Reputation: 23
I'm trying to redirect binary data from one serial port to a database using pySerial.
The problem is that pySerial allows only reading single characters with serial.read()
and a whole line until an EOL character with serial.readline
. However, the used protocoll (RTCMv3) is binary and messages vary in length, which means readline won't work and read will only give me a sequence of bytes. What I would like to achieve is to distinguish between individual messages.
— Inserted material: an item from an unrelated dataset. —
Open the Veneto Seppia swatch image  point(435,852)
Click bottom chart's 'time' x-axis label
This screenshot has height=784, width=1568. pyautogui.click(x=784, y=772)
I've tried the same with socat. Socat is somehow able to find out the length of the single messages without knowledge about the protocoll structure itself:
socat -u -x /dev/ttyUSB2,raw -
> 2018/03/15 21:04:24.394224 length=171 from=9 to=179 d3 00 a5 3e c0 00 72
7d b1 40 a0 3c 26 c5 91 fc fc 9f d3 30 f0 07 7f 82 27 fd 82 [...] 9f f0 f8
Is there a similar way of implementing this with Python/pySerial?
Upvotes: 0
Views: 5263
Reputation: 343
I think you're looking for either the serial.readline()
or
serial.read_until()
methods:
https://pyserial.readthedocs.io/en/latest/pyserial_api.html#serial.Serial.readline
https://pyserial.readthedocs.io/en/latest/pyserial_api.html#serial.Serial.read_until
Both allow variable length messages as long as the same ending delimiter is found. Both work well but the newline character can occasionally be a normal part of the binary data being transmitted which causes difficulty for serial.readline()
. If you can detect the message frame's ending character, or delimiter then serial.read_until()
would be useful.
Using an encoding method like COBS that guarantees removal of a delimiter character (the zero byte, b'\x00'
) will help find the end of each message. If you cannot change the sending protocol, you may need to search for the delimiter and packet structure it's using.